Collected data entries
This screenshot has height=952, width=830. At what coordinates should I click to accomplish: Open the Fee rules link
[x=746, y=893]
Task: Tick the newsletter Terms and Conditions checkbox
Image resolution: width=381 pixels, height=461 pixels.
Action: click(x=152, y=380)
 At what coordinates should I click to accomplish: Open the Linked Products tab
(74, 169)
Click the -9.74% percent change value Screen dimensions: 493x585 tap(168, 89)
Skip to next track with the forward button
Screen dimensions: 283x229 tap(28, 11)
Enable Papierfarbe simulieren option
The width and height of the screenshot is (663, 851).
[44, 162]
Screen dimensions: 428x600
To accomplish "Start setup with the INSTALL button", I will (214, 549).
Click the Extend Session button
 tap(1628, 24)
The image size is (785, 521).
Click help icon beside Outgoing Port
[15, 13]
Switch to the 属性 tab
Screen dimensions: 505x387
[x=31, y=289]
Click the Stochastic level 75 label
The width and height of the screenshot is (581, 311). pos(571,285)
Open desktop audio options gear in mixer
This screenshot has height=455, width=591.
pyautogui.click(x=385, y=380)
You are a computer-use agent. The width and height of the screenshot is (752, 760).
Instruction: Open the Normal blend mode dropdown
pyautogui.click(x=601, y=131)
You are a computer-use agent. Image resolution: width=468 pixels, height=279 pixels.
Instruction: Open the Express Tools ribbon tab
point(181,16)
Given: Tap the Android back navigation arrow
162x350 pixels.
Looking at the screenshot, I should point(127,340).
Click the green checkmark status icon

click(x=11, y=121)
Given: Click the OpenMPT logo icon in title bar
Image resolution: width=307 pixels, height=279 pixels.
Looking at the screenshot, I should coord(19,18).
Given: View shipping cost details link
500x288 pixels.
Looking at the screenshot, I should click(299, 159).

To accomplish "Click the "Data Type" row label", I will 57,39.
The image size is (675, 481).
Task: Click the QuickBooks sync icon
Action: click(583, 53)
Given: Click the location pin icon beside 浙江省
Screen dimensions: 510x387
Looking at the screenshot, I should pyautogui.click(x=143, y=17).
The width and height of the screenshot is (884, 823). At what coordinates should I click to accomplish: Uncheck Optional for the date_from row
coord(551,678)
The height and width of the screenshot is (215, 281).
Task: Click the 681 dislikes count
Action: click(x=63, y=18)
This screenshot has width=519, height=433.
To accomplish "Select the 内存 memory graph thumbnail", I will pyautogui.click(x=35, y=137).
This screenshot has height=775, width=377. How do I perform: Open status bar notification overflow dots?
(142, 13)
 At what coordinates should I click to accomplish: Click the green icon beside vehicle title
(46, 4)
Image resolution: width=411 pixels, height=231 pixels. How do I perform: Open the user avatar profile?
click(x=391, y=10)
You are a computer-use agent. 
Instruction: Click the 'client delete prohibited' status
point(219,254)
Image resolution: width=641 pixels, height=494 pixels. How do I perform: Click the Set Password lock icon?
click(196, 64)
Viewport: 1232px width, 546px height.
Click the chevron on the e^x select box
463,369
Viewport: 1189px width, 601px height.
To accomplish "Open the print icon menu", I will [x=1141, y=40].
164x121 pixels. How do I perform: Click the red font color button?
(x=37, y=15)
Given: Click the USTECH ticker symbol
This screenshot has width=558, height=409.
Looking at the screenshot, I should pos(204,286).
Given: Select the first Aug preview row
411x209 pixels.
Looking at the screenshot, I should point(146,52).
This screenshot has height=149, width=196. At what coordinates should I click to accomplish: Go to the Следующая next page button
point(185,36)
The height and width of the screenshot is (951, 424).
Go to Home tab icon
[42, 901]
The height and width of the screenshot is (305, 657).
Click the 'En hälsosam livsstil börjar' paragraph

ABOUT THIS TASK: Which lines above contain the word "computer"? Copy all of them.

ANSWER BOX:
You are a computer-use agent. The width and height of the screenshot is (752, 760).
You are a computer-use agent. Image resolution: width=468 pixels, height=279 pixels.
You are a computer-use agent. 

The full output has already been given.